Return the records below from the line containing "Increment the latency" onward, exactly, through and including the last line.
START Records supplied
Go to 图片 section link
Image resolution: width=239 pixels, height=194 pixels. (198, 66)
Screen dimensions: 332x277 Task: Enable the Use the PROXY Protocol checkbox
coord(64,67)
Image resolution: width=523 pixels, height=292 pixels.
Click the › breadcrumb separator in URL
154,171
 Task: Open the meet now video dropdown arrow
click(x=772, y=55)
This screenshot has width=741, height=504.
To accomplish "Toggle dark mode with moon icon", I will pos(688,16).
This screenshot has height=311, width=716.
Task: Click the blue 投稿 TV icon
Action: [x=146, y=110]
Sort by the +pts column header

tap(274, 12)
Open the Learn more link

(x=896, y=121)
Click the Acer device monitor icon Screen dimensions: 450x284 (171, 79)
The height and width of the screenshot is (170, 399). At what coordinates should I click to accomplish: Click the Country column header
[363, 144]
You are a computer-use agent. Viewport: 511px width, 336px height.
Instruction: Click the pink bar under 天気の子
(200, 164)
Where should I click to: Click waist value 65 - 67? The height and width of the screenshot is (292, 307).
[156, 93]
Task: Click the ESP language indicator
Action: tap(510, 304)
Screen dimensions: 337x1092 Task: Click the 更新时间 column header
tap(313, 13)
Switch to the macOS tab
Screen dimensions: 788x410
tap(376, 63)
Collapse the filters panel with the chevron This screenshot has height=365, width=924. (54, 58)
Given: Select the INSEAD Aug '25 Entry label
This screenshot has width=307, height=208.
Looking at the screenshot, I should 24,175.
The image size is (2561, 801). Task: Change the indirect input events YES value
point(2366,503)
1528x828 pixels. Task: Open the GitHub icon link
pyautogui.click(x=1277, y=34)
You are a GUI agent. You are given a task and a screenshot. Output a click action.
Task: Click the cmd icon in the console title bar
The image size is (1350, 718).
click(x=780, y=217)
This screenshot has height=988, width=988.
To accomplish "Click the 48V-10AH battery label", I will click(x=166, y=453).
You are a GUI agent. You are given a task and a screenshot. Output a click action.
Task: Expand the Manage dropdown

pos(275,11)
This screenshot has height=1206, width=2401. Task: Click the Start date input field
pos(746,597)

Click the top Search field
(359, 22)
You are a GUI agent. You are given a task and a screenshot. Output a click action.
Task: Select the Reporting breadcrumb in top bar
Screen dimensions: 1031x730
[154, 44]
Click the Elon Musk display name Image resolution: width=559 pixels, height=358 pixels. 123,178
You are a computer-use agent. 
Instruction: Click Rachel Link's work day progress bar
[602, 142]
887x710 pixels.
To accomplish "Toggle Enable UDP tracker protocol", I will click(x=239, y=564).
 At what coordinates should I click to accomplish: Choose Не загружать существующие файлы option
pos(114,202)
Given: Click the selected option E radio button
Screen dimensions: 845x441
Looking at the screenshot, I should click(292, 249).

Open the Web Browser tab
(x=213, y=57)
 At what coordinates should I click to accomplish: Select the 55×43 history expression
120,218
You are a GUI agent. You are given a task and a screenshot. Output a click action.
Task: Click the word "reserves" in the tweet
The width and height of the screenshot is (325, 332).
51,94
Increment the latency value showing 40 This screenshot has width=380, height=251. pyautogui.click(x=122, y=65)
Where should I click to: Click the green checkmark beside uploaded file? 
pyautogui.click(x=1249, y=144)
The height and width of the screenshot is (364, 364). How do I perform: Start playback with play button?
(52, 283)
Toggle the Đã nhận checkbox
END Records supplied
**Solution:**
Increment the latency value showing 40 This screenshot has width=380, height=251. pyautogui.click(x=122, y=65)
Where should I click to: Click the green checkmark beside uploaded file? 
pyautogui.click(x=1249, y=144)
The height and width of the screenshot is (364, 364). How do I perform: Start playback with play button?
(52, 283)
Toggle the Đã nhận checkbox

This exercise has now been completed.